You're right that blocking on every operation would defeat the purpose! Shannot is able to auto-approve safe operations for this reason (e.g. read-only, immutable)

So the agent can freely explore, check logs, list files, inspect service status. It only blocks when it wants to change something (install a package, write a config, restart a service).

Also worth noting: Shannot operates on entire scripts, not individual commands. The agent writes a complete program, the sandbox captures everything it wants to do during a dry run, then you review the whole batch at once. Claude Code's built-in controls interrupt at each command whereas Shannot interrupts once per script with a full picture of intent.

That said, you're pointing at a real limitation: if the fix genuinely requires a write to test a hypothesis, you're back to blocking. The agent can't speculatively install a package, observe it didn't help, and roll back autonomously.

For that use case, the OP's VM approach is probably better. Shannot is more suited to cases where you want changes applied to the real system but reviewed first.

Definitely food for thought though. A combined approach might be the right answer. VM/scratch space where the agent can freely test hypotheses, then human-in-the-loop to apply those conclusions to production systems.

yeah, I think the combo approach definitely has the most appeal:

- Spin up a vm with an image of the real target device.

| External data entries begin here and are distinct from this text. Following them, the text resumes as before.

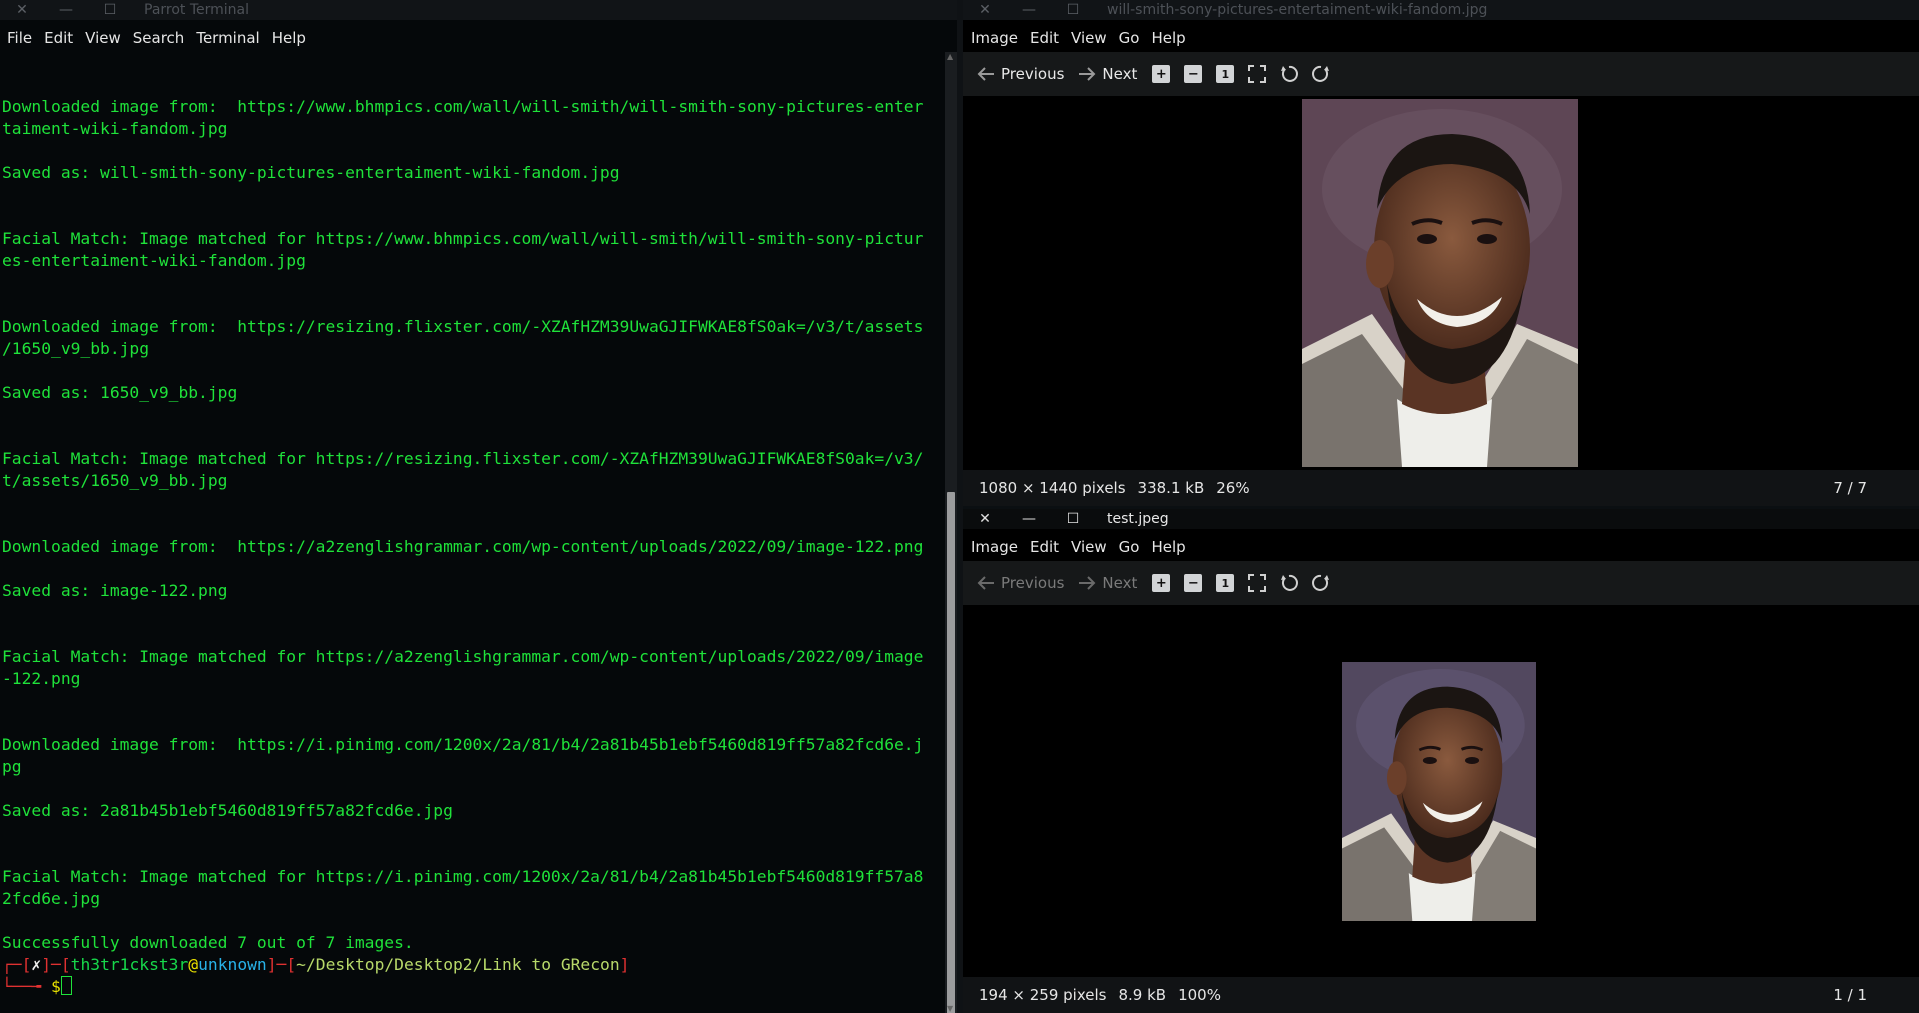 The image size is (1919, 1013). I want to click on viewer-bottom-menubar: Image Edit View Go Help, so click(1078, 546).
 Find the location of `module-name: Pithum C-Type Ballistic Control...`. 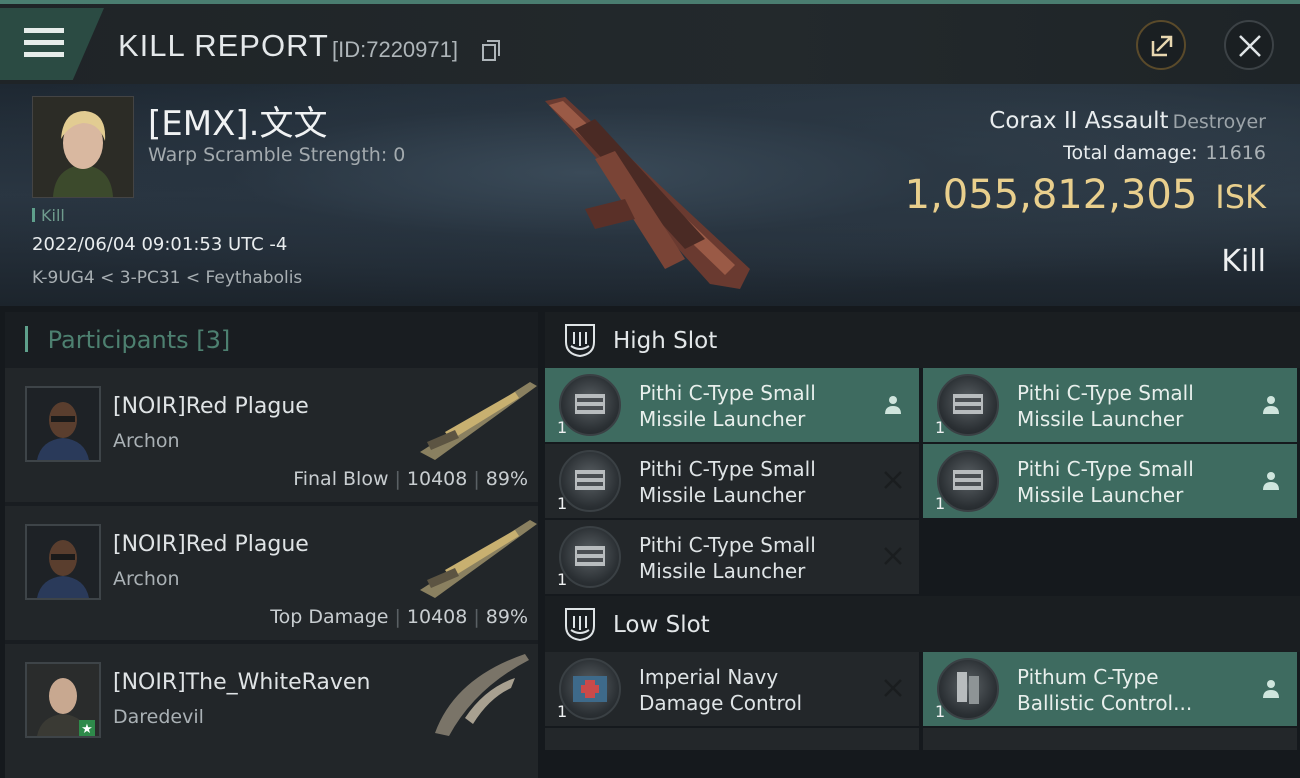

module-name: Pithum C-Type Ballistic Control... is located at coordinates (1104, 690).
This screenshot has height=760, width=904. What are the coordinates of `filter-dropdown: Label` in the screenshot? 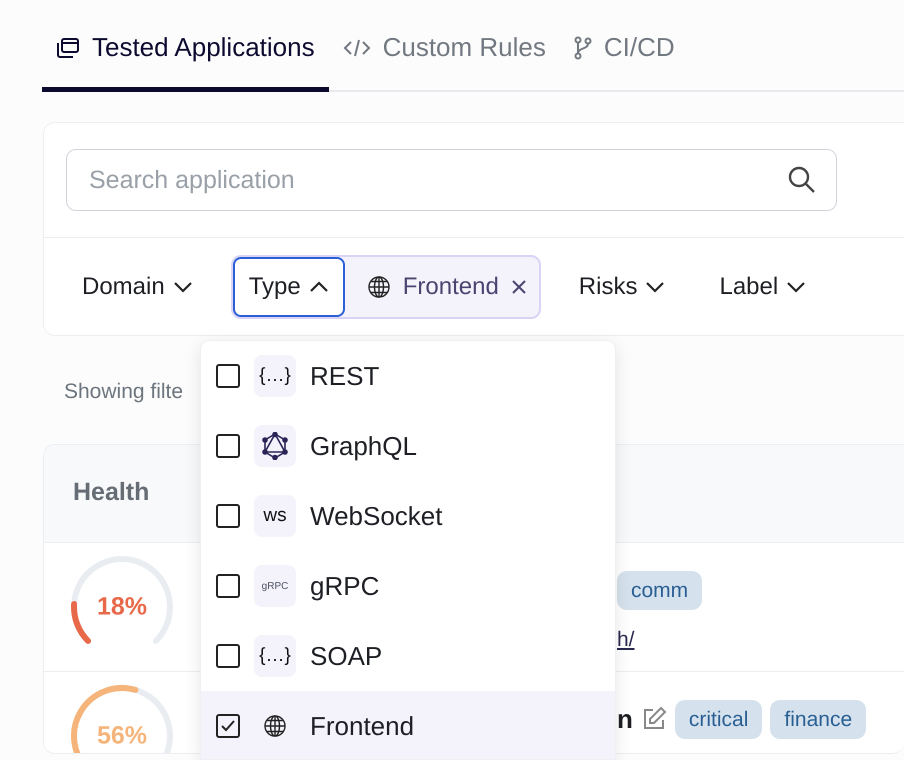 It's located at (762, 286).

- Let the agent act freely in the vm until the task is resolved, but capture and record all dangerous actions

- Review & replay those actions on the real machine

My issue is that for any real task, an agent without feedback mechanisms is essentially worthless. You have to have some sort of structured "this is what success looks like, here's how you check" target for it. A human in the loop can act as that feedback, which is in line with how claude code works by default (you define success by approving actions and giving feedback on status), but requiring a human in the loop also slows it down a bunch - you can end up ping-ponging between terminals trying to approve actions and review the current status.